Agencja Reutera donosi, że w sumie eksport gazu przez Gazprom do państw spoza Wspólnoty Niepodległych Państw spadł o 36,2 proc. do 78,5 mld metrów sześciennych w okresie od 1 stycznia do 15 sierpnia, a produkcja zmniejszyła się o 13,2 proc. do 274,8 mld metrów sześciennych, zestawiając to z danymi z ubiegłego roku. W samym lipcu eksport zmniejszył się o 59 proc. względem 2021 roku.
Kryzys energetyczny dotyka więc również rosyjski koncern. W przedstawionych we wtorek szacunkach dla Europy zapowiada on podwyżki cen gazu w okresie zimowym. Ceny mają wzrosnąć o 60 proc.
Więcej informacji z kraju i ze świata na stronie głównej Gazeta.pl.
"Ceny spotowe gazu w Europie osiągnęły obecnie poziom 2500 dol. za 1000 m sześc. Konserwatywne szacunki sugerują, że jeśli ten trend cenowy się utrzyma, ceny tej zimy przekroczą 4000 dol. za 1000 m sześc." - czytamy we wtorkowym komunikacie Gazpromu.
Wojciech Jakóbik, dziennikarz portalu BiznesAlert.pl tłumaczy, że Gazprom świadomie wpływa na rynek i wyższe ceny gazu. "Turbina Nord Stream 1 kurzy się w Niemczech.
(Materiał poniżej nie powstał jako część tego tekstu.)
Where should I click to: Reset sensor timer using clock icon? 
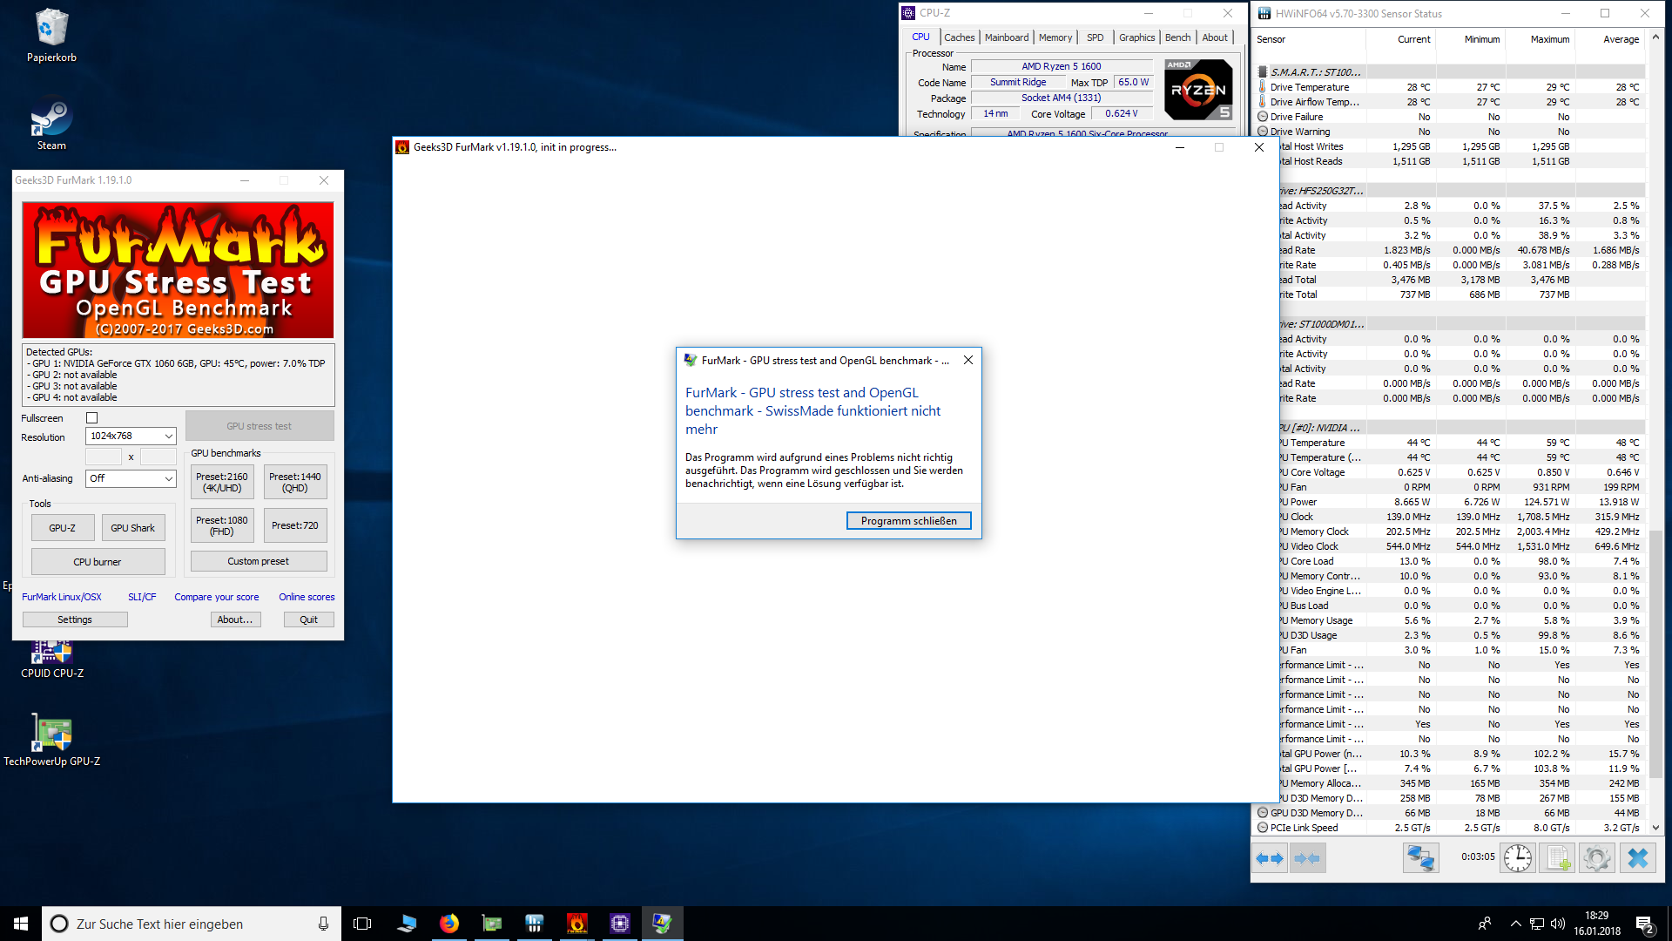pos(1518,858)
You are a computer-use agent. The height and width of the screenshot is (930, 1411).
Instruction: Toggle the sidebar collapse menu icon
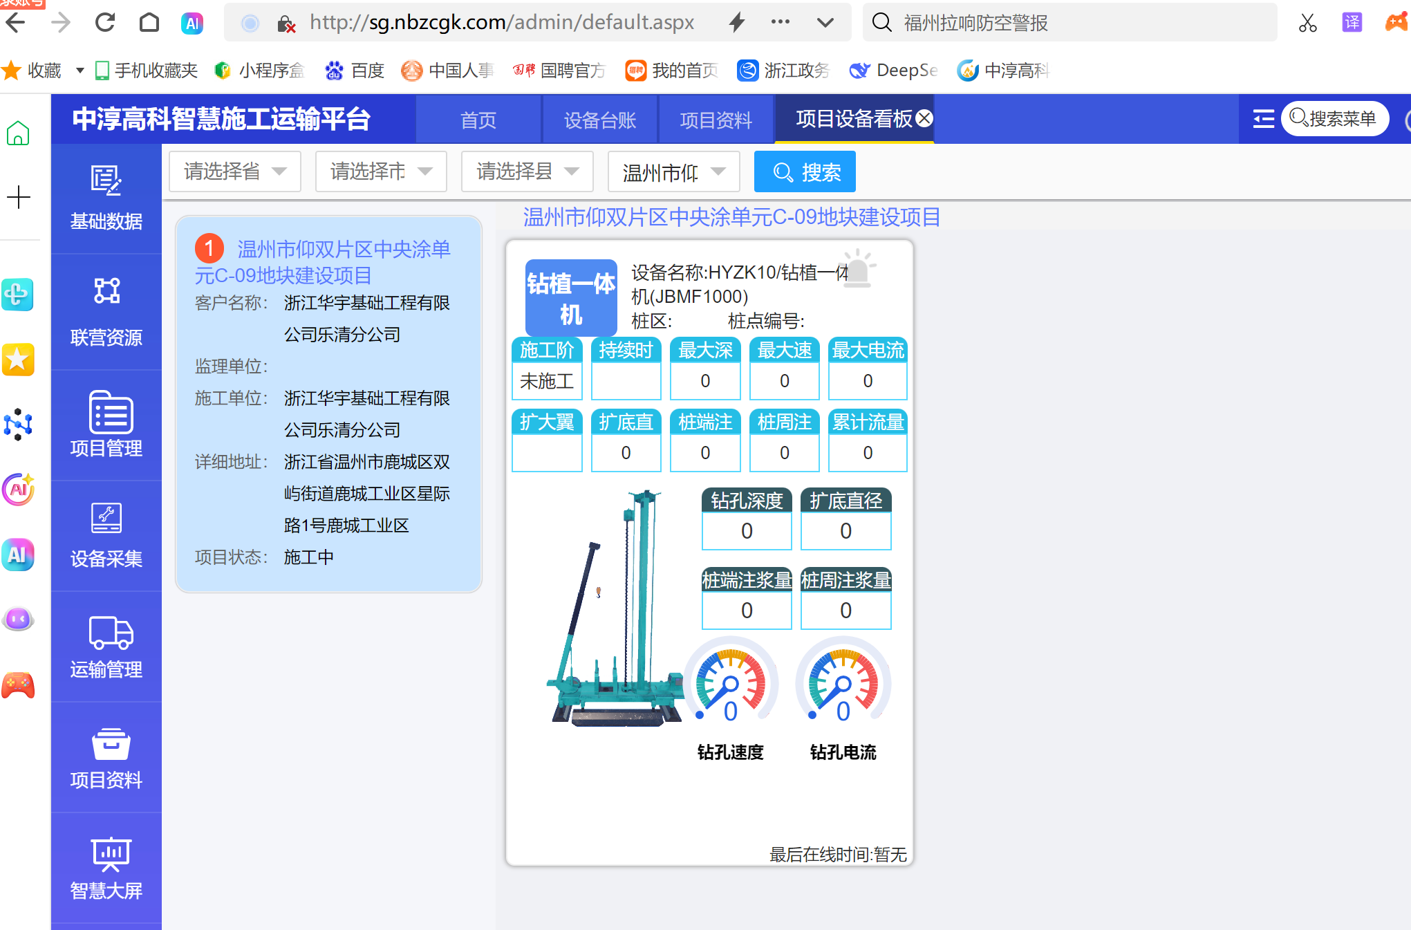click(x=1263, y=119)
Rosjanie wciąż jej nie odebrali, choć Berlin sprowadził ją z Kanady, wcześniej wymuszając zawieszenie niektórych sankcji za atak na Ukrainę. Tymczasem Gazprom dalej ogranicza podaż, windując cenę gazu powyżej poziomu z początku inwazji" - wyjaśnia.
Embargo na rosyjski gaz sprawiło, że cała Europa sprawdza swoje magazyny. Polski rząd powtarza, że nasze zapasy gazu są pełne. Problem w tym, że choć magazyny gazu w Polsce są zapełnione w ponad 99 proc. to nie oznacza to, że dysponujemy pokaźnymi zapasami surowca. Pojemność naszych magazynów to nieco ponad 3 mld metrów sześciennych, tymczasem w rok zużywamy ok. 20 mld m sześc. gazu.
W gorszej sytuacji są jednak Niemcy. Muszą oni bowiem ograniczyć zużycie gazu o 20 proc. W innym wypadku wejdą zimą w ostatni etap planu awaryjnego, który zakłada, że Federalna Agencja Sieciowa Niemiec będzie decydować, kto z gazu będzie mógł skorzystać. Pierwsze w kolejce są gospodarstwa domowe i systemowo istotne przedsiębiorstwa.